魔界の天使アルトラの国造り奮闘譚

ヒロノF

第270話 エレアースモ国立博物館探訪 その3(展示物:キマイラ)

 呼ばれて見に行った先は陸生生物の展示フロア。そこでリディアが見ていたのは――

「これって……キマイラ!?」

 凄い! ホントに居るんだこの生物!
 私の中で『見てみたい幻想生物トップ3』に確実に入ってる生物だわ!
 ライオンの身体に竜の頭とヤギの頭を合体させ、尻尾に毒蛇を合体、背中にコウモリの羽を合体させたような生物。

「えーとなになに? 『過去に氷の国と火の国が争った氷炎大戦にて、神話のキマイラを参考にして作られた生物兵器』――」

 オリジナルのキマイラって別にいるのか。
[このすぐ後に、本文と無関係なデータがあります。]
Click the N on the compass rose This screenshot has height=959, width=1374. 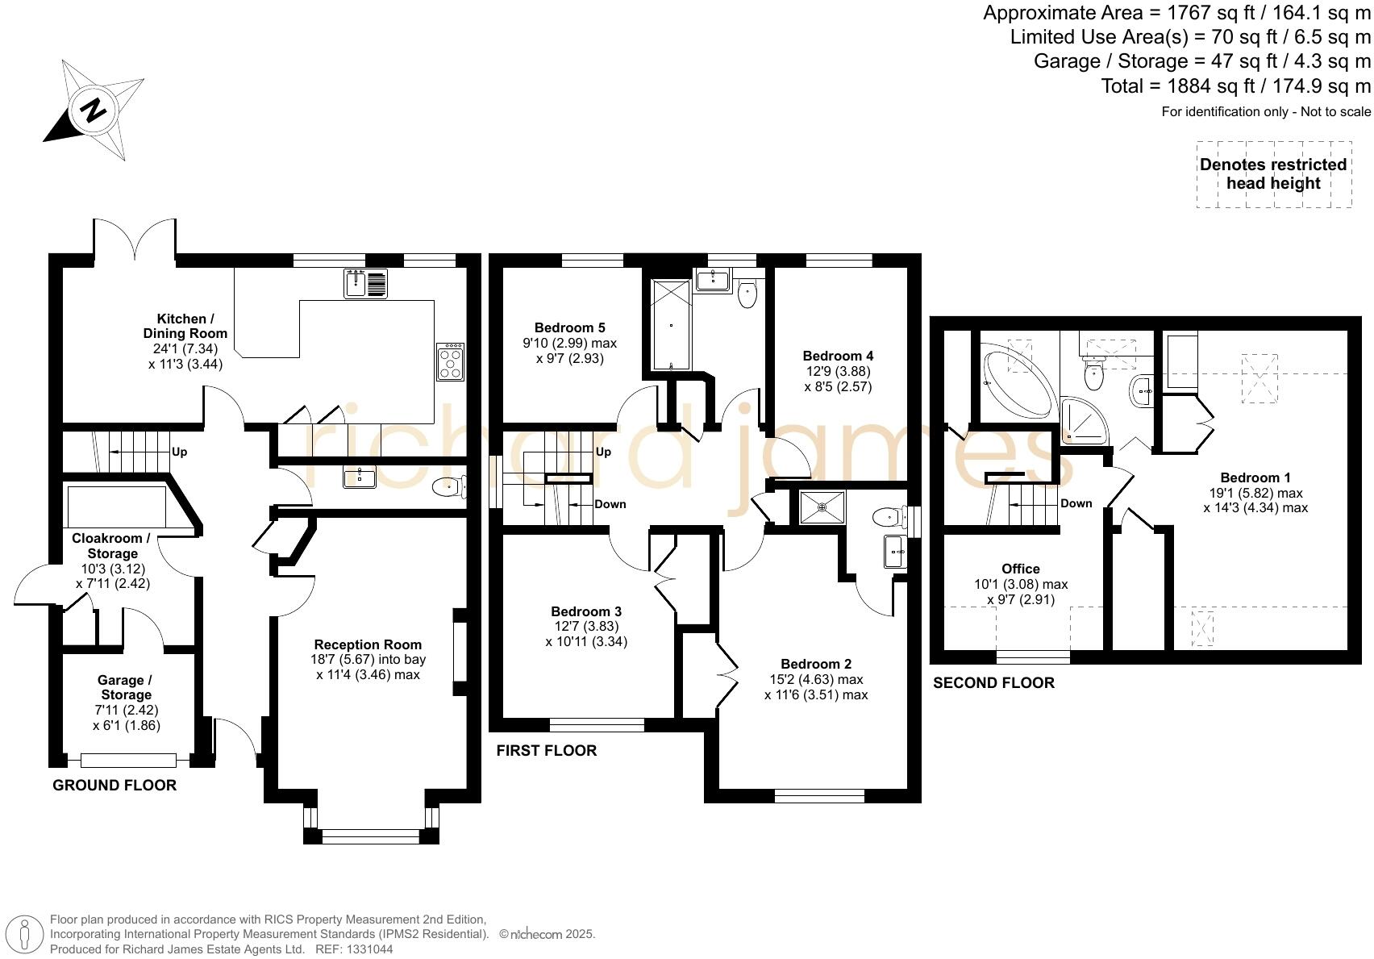point(94,109)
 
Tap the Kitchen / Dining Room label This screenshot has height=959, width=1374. point(185,326)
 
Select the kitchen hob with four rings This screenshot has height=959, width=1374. point(451,362)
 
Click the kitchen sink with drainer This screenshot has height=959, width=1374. point(365,283)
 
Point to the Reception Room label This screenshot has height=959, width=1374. point(368,644)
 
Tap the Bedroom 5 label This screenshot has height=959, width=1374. point(569,327)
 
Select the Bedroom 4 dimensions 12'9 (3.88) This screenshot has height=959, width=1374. point(838,371)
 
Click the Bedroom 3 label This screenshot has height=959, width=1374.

神話のものと別物ってことかな?

「――『魔法によりライオン、竜、ヤギ、巨大コウモリ、毒蛇など複数の生物を融合させて造られた魔法生物。それぞれの首が意思を持って動く』――」

 これって、ライオンは右行きたくて、竜は左へ行きたい、ヤギは後ろへ行きたいなんて時はどこへ動くのかしら?
 この剥製の身体は、ベースがライオンっぽいから身体の動きはライオンに主導権があるのかもしれない。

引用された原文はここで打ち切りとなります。